La ola de inversiones de la industria automotriz viene acompañada de un movimiento similar en el sector autopartista. Principalmente sobre el corredor de la ruta 9 y, en particular, en la región de Rosario.
Esta ola responde a dos factores: el peso creciente de la logística en los costos y la internacionalización de los proveedores de productos que son concebidos globalmente. Estas firmas buscan ahora estar cerca de las fábricas y también de los puertos del río Paraná, como salida al mundo.El director de abastecimiento de General Motors Argentina, Camilo Ballesty, aseguró que existen varios proveedores que ya se instalaron en la región y muchos consultan por terrenos en la zona, atraídos por el anuncio de la compañía de fabricar un nuevo vehículo a partir de mediados de 2009.
Pero también influye la nueva geografía de la industria automotriz. El Gran Rosario es un punto estratégico para abastecer tanto a las terminales radicadas o por radicarse entre Pacheco y Campana, como a los proyectos ubicados en Córdoba, polo que se revitaliza con la reapertura de la producción del Fiat Siena y el incremento de la producción de Renault, entre otros.
Si bien consideró que Córdoba mantiene un peso significativo en el negocio autopartista, Ballesty explicó que hoy la región de Rosario se transformó en un punto estratégico para las autoporpartistas por el hecho de la mayoría de las terminales fueron volcando sus inversiones sobre el Paraná. En un esquema de costos globales el aspecto logístico gana espacio en el precio final del producto. “Una distancia de 400 kilómetros puede hacer la diferencia con un competidor”, señaló Ballesty.
“El corredor de la ruta 9 es muy interesante hoy para los proveedores”, agregó.

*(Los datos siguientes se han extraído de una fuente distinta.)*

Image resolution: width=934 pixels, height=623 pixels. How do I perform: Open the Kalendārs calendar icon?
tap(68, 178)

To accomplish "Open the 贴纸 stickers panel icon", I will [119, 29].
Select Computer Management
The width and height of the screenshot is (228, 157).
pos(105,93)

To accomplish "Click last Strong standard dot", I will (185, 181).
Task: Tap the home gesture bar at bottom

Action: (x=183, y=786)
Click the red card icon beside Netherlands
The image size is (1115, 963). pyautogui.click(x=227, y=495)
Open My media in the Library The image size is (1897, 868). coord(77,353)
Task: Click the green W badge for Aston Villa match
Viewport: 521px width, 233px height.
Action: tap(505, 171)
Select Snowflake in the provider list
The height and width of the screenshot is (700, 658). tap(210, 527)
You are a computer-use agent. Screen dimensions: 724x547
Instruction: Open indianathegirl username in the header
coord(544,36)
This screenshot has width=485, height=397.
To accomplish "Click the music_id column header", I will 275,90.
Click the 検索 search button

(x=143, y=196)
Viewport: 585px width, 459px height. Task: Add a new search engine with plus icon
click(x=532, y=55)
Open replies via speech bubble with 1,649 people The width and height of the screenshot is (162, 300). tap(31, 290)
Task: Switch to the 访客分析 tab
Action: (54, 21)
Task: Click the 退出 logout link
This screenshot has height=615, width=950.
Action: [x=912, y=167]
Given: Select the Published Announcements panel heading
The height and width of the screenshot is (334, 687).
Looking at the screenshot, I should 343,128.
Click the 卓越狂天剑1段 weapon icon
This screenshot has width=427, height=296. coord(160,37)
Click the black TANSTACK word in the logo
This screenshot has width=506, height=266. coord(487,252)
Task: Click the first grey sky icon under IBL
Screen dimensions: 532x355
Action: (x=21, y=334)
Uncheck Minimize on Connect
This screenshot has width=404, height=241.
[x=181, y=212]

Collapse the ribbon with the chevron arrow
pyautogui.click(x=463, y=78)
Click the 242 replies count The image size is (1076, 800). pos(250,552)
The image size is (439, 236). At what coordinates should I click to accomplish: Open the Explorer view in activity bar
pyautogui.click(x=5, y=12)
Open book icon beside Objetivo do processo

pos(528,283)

El directivo dijo que se están produciendo diferentes tipos de inversiones de proveedores en la región: los autopartistas que están ampliando su capacidad de producción y los que instalan una planta nueva, los que deciden levantar centros de abastecimiento a los que llegan las piezas con un grado de terminación y aquí se las completa (conocido en la industria como “secuenciado”) y otros como centros logísticos para su distribución posterior en plantas o puertos.
Ballesty explicó que actualmente los vehículos y piezas son pensados “para todo el mundo”, por lo que muchos fabricantes buscan transformarse en proveedores de la industria automotriz para mejorar la calidad y competitividad de su producción y sacar chapa para venderles a otros sectores.
Calidad.
El directivo explicó que para ello manejan cuatro máximas a la hora de analizar sus proveedores: calidad, servicio, tecnología y precio. Y agrega que hoy no se habla de “control de calidad” sino de “hecho con calidad”. Es más, dijo que un grupo de ingenieros “vive” prácticamente en la ruta trabajando en la mejora continua de proveedores y una vez al año la compañía premia con “certificados de mérito” a sus mejores proveedores. El último año fueron galardonados: Mirgo, Testori, Basf, Buró Veritas y Central Restaurante.
Ballesty, quien lleva meses trabajando en el desarrollo de proveedores para el futuro vehículo que GM producirá en Alvear,
señala que la evolución de los proveedores es constante.